'''

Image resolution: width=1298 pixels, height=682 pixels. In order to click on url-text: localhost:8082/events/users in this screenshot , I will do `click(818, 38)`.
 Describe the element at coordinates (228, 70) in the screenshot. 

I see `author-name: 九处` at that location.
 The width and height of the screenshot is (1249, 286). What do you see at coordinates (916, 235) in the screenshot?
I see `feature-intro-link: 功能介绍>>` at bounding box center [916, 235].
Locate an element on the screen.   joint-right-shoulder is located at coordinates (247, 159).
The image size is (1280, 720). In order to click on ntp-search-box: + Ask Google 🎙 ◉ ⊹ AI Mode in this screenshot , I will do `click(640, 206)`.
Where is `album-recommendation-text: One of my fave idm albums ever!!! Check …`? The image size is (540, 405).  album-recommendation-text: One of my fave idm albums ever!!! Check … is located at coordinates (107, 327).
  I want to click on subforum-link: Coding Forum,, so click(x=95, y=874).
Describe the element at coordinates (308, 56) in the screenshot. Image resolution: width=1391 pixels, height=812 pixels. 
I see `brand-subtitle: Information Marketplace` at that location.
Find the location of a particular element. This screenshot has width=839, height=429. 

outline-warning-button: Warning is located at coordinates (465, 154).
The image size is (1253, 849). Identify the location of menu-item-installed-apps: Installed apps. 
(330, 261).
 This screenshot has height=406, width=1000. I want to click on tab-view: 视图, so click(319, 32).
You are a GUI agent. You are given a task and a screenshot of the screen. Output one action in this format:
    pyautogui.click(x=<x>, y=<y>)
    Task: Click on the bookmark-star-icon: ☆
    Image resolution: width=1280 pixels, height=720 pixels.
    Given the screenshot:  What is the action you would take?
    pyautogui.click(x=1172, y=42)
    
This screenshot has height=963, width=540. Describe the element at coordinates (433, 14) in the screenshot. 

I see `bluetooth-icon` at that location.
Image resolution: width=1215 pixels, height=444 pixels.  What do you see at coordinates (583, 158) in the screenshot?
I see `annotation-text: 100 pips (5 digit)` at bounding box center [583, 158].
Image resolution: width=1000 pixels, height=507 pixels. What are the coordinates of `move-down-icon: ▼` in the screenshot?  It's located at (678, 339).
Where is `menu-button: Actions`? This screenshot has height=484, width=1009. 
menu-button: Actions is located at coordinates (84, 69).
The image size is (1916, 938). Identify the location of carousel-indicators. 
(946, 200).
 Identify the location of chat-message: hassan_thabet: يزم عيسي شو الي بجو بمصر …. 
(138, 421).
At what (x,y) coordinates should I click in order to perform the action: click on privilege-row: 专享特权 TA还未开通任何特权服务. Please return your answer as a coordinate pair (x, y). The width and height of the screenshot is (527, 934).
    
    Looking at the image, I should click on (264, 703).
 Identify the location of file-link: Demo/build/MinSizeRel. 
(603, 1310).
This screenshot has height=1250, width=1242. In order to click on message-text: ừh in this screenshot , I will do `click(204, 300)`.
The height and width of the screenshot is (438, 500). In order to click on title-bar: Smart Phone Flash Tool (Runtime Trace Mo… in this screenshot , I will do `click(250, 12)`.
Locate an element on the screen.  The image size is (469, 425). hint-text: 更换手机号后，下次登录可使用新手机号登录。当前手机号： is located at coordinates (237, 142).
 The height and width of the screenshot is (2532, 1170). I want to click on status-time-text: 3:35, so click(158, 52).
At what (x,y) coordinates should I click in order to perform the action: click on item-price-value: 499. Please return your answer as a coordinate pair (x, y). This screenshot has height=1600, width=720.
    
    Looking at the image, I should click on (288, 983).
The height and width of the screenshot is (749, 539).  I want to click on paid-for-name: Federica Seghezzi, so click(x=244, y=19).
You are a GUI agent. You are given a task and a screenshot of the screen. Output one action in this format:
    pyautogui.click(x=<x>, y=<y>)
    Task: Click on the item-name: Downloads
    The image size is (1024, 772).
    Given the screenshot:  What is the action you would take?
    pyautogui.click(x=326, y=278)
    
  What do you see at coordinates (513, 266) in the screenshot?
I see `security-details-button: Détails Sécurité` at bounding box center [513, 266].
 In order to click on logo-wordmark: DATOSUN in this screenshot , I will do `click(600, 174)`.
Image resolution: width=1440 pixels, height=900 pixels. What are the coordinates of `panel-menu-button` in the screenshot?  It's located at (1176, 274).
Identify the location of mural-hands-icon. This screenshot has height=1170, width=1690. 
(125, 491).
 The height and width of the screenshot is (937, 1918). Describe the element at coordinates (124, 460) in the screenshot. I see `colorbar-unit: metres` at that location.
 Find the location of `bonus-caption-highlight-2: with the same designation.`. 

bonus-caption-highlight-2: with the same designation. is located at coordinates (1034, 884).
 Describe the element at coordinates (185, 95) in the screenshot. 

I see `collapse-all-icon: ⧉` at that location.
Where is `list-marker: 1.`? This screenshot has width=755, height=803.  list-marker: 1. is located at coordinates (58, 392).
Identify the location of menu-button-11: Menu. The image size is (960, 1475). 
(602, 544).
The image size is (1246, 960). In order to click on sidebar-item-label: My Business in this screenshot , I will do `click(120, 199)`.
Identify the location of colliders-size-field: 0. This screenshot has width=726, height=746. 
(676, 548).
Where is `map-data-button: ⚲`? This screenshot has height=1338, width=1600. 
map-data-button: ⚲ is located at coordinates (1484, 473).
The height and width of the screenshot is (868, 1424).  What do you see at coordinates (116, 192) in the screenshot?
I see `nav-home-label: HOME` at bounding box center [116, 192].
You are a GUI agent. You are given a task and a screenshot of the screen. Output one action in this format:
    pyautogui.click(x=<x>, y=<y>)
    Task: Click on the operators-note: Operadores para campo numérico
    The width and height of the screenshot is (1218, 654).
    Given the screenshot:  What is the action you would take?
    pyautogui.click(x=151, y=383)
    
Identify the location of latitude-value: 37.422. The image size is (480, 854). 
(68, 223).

'''

Format the stretch of the listing above, from the line containing "Image resolution: width=1215" through the line containing "The height and width of the screenshot is (438, 500).", as a JSON list of strings with one string per line and no blank lines.

**Expected answer:**
[
  "Image resolution: width=1215 pixels, height=444 pixels.  What do you see at coordinates (583, 158) in the screenshot?",
  "I see `annotation-text: 100 pips (5 digit)` at bounding box center [583, 158].",
  "Image resolution: width=1000 pixels, height=507 pixels. What are the coordinates of `move-down-icon: ▼` in the screenshot?  It's located at (678, 339).",
  "Where is `menu-button: Actions`? This screenshot has height=484, width=1009. ",
  "menu-button: Actions is located at coordinates (84, 69).",
  "The image size is (1916, 938). Identify the location of carousel-indicators. ",
  "(946, 200).",
  " Identify the location of chat-message: hassan_thabet: يزم عيسي شو الي بجو بمصر …. ",
  "(138, 421).",
  "At what (x,y) coordinates should I click in order to perform the action: click on privilege-row: 专享特权 TA还未开通任何特权服务. Please return your answer as a coordinate pair (x, y). The width and height of the screenshot is (527, 934).",
  "    Looking at the image, I should click on (264, 703).",
  " Identify the location of file-link: Demo/build/MinSizeRel. ",
  "(603, 1310).",
  "This screenshot has height=1250, width=1242. In order to click on message-text: ừh in this screenshot , I will do `click(204, 300)`.",
  "The height and width of the screenshot is (438, 500). In order to click on title-bar: Smart Phone Flash Tool (Runtime Trace Mo… in this screenshot , I will do `click(250, 12)`."
]